Task requirements - Your copy of the data below must be exact and must leave out all pictures.

Data to use -
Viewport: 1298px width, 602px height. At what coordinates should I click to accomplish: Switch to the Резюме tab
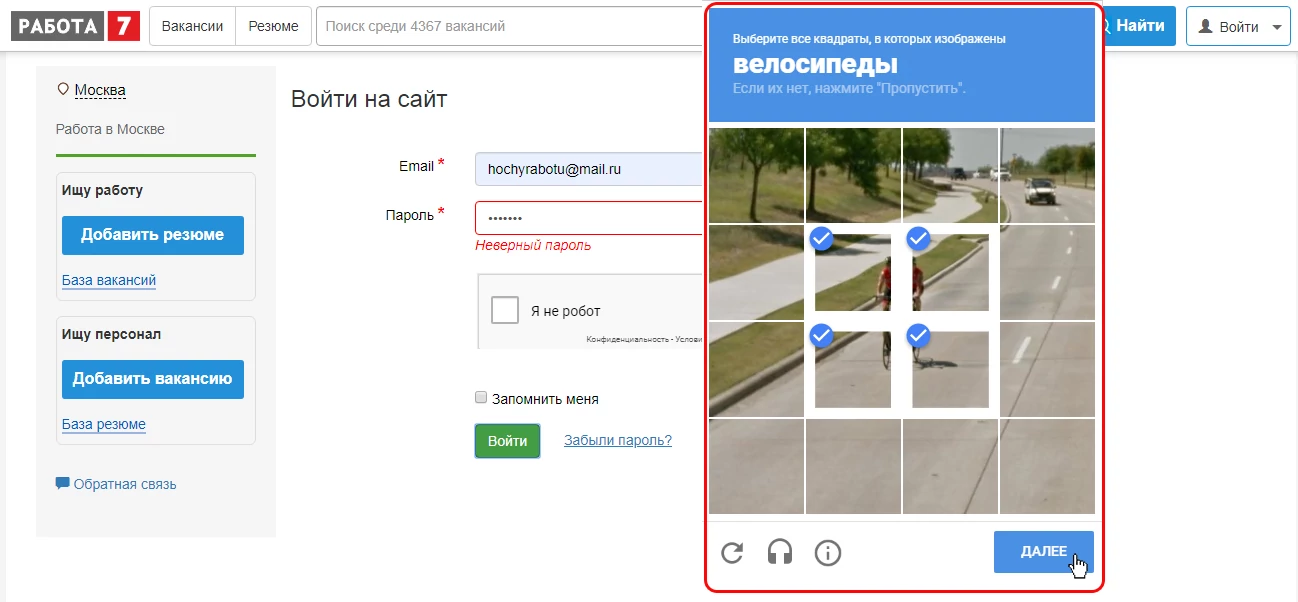(273, 27)
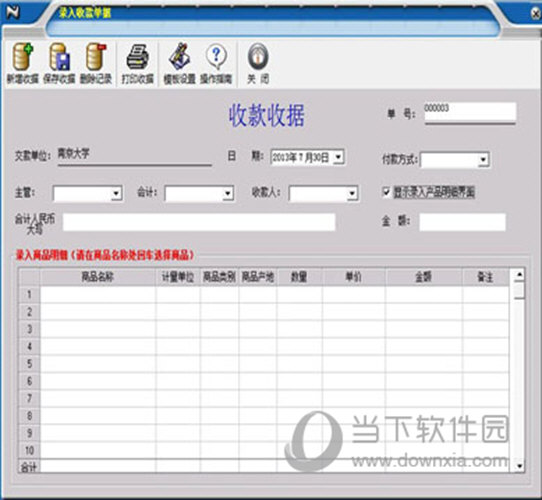Open 模板设置 (template settings) icon
542x500 pixels.
click(x=179, y=57)
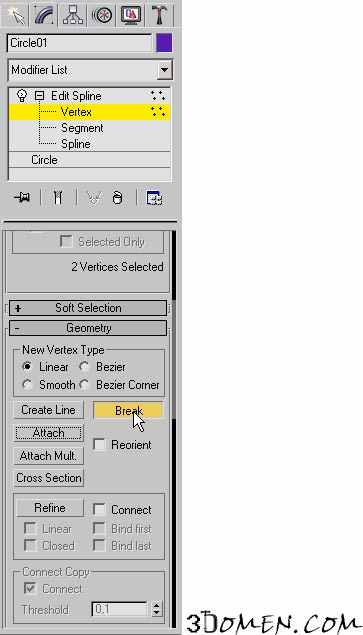The height and width of the screenshot is (635, 363).
Task: Select the Smooth vertex type radio
Action: click(28, 385)
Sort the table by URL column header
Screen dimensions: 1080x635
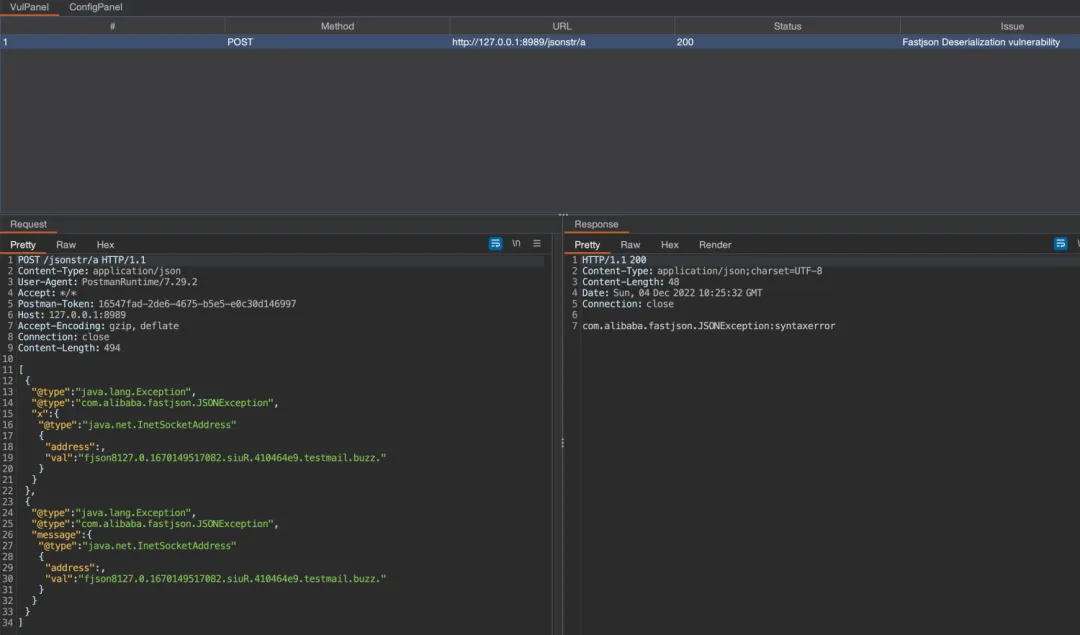(x=562, y=26)
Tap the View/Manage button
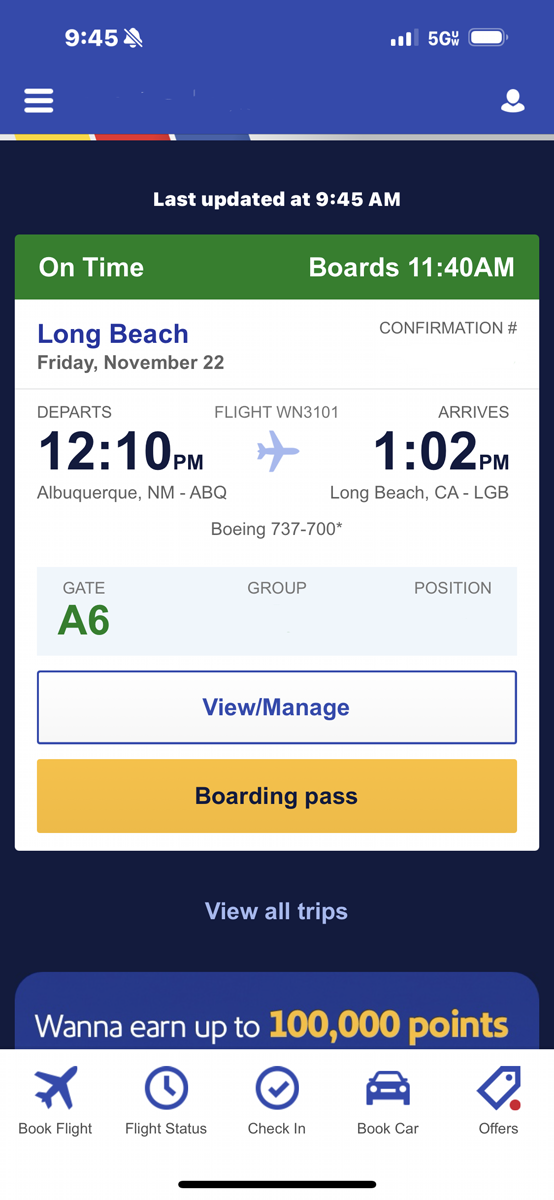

Solution -
Viewport: 1298px width, 602px height. At what coordinates should I click to accomplish: Switch to the Резюме tab
(273, 27)
Open 模板设置 (template settings) icon
542x500 pixels.
click(x=179, y=57)
The height and width of the screenshot is (635, 363).
Task: Select the Smooth vertex type radio
Action: click(28, 385)
Sort the table by URL column header
Screen dimensions: 1080x635
(x=562, y=26)
Tap the View/Manage button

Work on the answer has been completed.